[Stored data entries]

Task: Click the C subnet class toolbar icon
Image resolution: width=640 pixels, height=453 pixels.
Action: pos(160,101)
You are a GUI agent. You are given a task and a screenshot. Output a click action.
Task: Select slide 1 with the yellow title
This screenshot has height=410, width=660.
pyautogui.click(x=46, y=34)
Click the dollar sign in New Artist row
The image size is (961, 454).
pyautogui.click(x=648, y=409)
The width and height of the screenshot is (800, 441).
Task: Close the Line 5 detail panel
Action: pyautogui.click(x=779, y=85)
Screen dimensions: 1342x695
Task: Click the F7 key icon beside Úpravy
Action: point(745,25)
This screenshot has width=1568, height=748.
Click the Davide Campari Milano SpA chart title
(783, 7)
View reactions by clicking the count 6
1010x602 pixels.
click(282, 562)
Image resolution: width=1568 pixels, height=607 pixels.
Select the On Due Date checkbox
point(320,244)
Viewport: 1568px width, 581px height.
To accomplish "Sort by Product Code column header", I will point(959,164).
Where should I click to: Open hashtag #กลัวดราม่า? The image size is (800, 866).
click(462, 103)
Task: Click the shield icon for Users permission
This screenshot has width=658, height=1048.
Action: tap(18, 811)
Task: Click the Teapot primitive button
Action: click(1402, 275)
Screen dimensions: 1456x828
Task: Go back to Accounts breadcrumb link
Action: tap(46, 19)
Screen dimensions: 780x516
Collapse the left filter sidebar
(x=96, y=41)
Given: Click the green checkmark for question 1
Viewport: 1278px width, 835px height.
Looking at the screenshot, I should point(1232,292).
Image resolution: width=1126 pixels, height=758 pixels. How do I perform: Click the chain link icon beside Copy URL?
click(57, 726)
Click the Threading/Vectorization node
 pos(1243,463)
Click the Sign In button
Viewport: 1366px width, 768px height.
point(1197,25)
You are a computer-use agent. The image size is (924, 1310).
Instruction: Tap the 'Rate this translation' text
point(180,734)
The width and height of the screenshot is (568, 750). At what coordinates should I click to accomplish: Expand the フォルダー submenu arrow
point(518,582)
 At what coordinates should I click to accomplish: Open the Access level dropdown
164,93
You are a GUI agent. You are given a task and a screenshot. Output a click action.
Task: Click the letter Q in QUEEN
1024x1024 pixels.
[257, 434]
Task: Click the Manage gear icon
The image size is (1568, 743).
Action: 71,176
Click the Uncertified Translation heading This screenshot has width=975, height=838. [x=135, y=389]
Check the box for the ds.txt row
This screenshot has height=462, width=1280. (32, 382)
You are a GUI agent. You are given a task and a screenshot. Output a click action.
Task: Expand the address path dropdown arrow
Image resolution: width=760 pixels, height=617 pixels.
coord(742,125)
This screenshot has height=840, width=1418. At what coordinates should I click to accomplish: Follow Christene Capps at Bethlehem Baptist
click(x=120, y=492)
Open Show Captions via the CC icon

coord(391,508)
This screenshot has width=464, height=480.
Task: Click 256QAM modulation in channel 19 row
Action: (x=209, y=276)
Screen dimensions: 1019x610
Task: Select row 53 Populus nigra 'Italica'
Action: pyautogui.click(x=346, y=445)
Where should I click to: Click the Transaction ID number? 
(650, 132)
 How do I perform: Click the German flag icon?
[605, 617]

**WORK TASK**
When answering, write out each of the lines above exactly as given.

**SOLUTION TO THE EXERCISE**
Task: Click the C subnet class toolbar icon
Image resolution: width=640 pixels, height=453 pixels.
Action: pos(160,101)
You are a GUI agent. You are given a task and a screenshot. Output a click action.
Task: Select slide 1 with the yellow title
This screenshot has height=410, width=660.
pyautogui.click(x=46, y=34)
Click the dollar sign in New Artist row
The image size is (961, 454).
pyautogui.click(x=648, y=409)
The width and height of the screenshot is (800, 441).
Task: Close the Line 5 detail panel
Action: pyautogui.click(x=779, y=85)
Screen dimensions: 1342x695
Task: Click the F7 key icon beside Úpravy
Action: point(745,25)
This screenshot has width=1568, height=748.
Click the Davide Campari Milano SpA chart title
(783, 7)
View reactions by clicking the count 6
1010x602 pixels.
click(282, 562)
Image resolution: width=1568 pixels, height=607 pixels.
Select the On Due Date checkbox
point(320,244)
Viewport: 1568px width, 581px height.
To accomplish "Sort by Product Code column header", I will point(959,164).
Where should I click to: Open hashtag #กลัวดราม่า? The image size is (800, 866).
click(462, 103)
Task: Click the shield icon for Users permission
This screenshot has width=658, height=1048.
Action: tap(18, 811)
Task: Click the Teapot primitive button
Action: click(1402, 275)
Screen dimensions: 1456x828
Task: Go back to Accounts breadcrumb link
Action: tap(46, 19)
Screen dimensions: 780x516
Collapse the left filter sidebar
(x=96, y=41)
Given: Click the green checkmark for question 1
Viewport: 1278px width, 835px height.
Looking at the screenshot, I should point(1232,292).
Image resolution: width=1126 pixels, height=758 pixels. How do I perform: Click the chain link icon beside Copy URL?
click(57, 726)
Click the Threading/Vectorization node
 pos(1243,463)
Click the Sign In button
Viewport: 1366px width, 768px height.
point(1197,25)
You are a computer-use agent. The image size is (924, 1310).
Instruction: Tap the 'Rate this translation' text
point(180,734)
The width and height of the screenshot is (568, 750). At what coordinates should I click to accomplish: Expand the フォルダー submenu arrow
point(518,582)
 At what coordinates should I click to accomplish: Open the Access level dropdown
164,93
You are a GUI agent. You are given a task and a screenshot. Output a click action.
Task: Click the letter Q in QUEEN
1024x1024 pixels.
[257, 434]
Task: Click the Manage gear icon
The image size is (1568, 743).
Action: 71,176
Click the Uncertified Translation heading This screenshot has width=975, height=838. [x=135, y=389]
Check the box for the ds.txt row
This screenshot has height=462, width=1280. (32, 382)
You are a GUI agent. You are given a task and a screenshot. Output a click action.
Task: Expand the address path dropdown arrow
Image resolution: width=760 pixels, height=617 pixels.
coord(742,125)
This screenshot has height=840, width=1418. At what coordinates should I click to accomplish: Follow Christene Capps at Bethlehem Baptist
click(x=120, y=492)
Open Show Captions via the CC icon

coord(391,508)
This screenshot has width=464, height=480.
Task: Click 256QAM modulation in channel 19 row
Action: (x=209, y=276)
Screen dimensions: 1019x610
Task: Select row 53 Populus nigra 'Italica'
Action: pyautogui.click(x=346, y=445)
Where should I click to: Click the Transaction ID number? 
(650, 132)
 How do I perform: Click the German flag icon?
[605, 617]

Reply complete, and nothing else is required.